__TASK INPUT__
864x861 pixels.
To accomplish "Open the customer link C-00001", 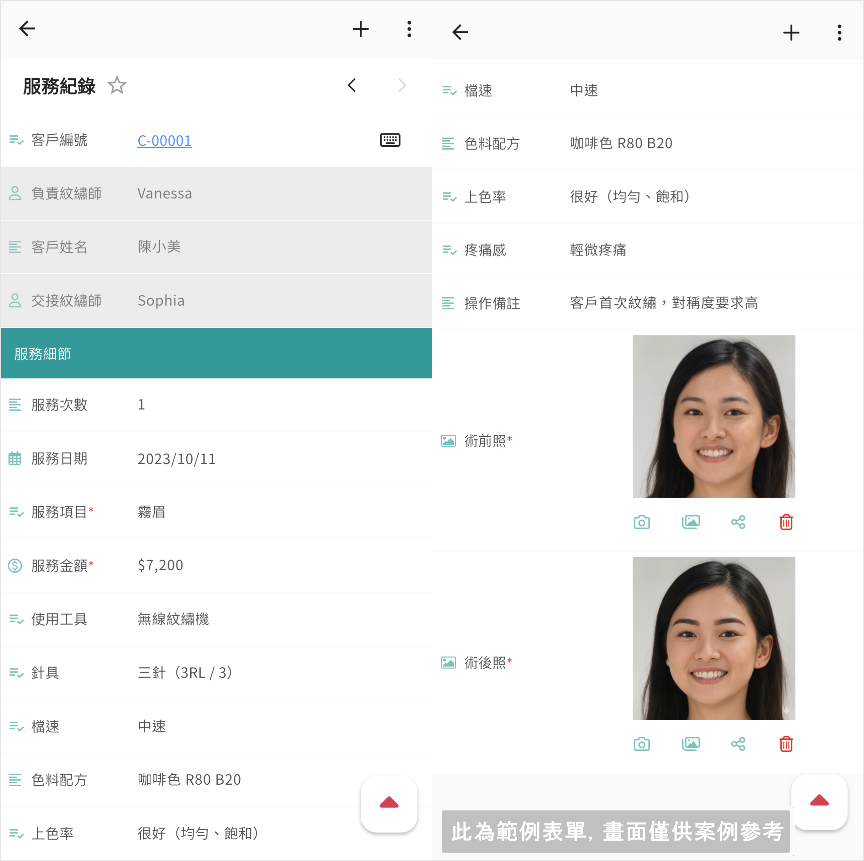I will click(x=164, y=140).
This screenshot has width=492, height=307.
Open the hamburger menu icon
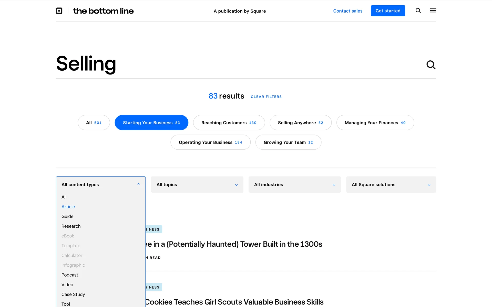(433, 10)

...

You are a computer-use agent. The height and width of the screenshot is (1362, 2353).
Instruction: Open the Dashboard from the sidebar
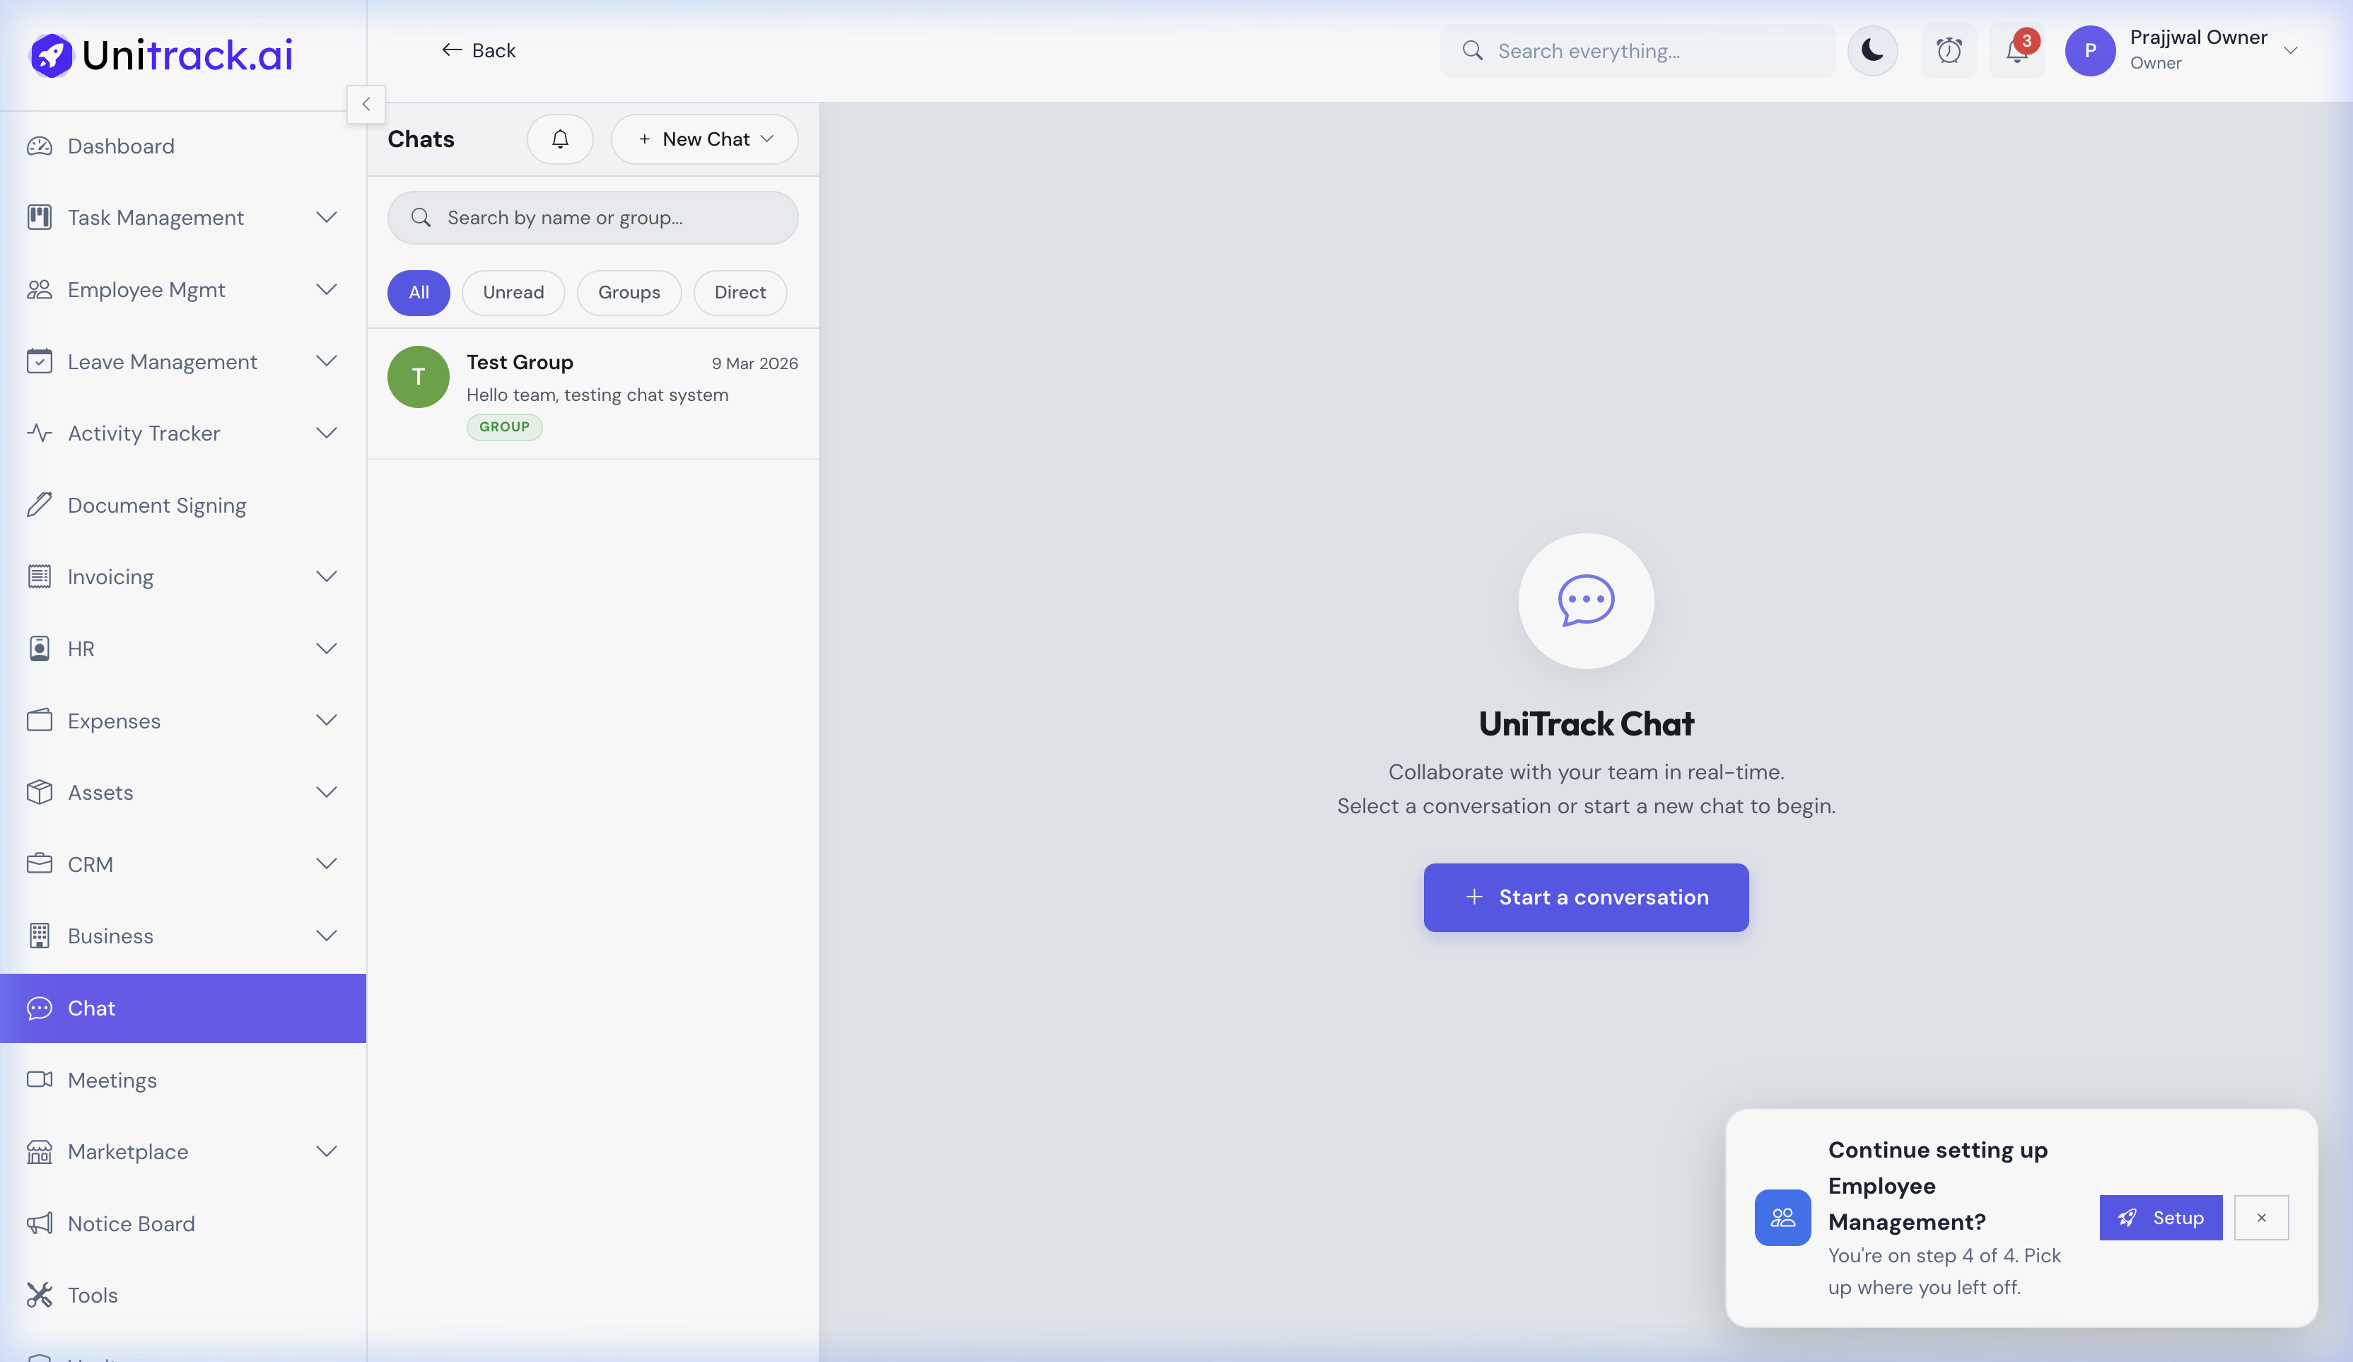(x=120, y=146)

__WHAT IS REQUIRED__
Among the records, how many lines include the string "screenshot"? State the number and add nothing.

__EXERCISE SOLUTION__
2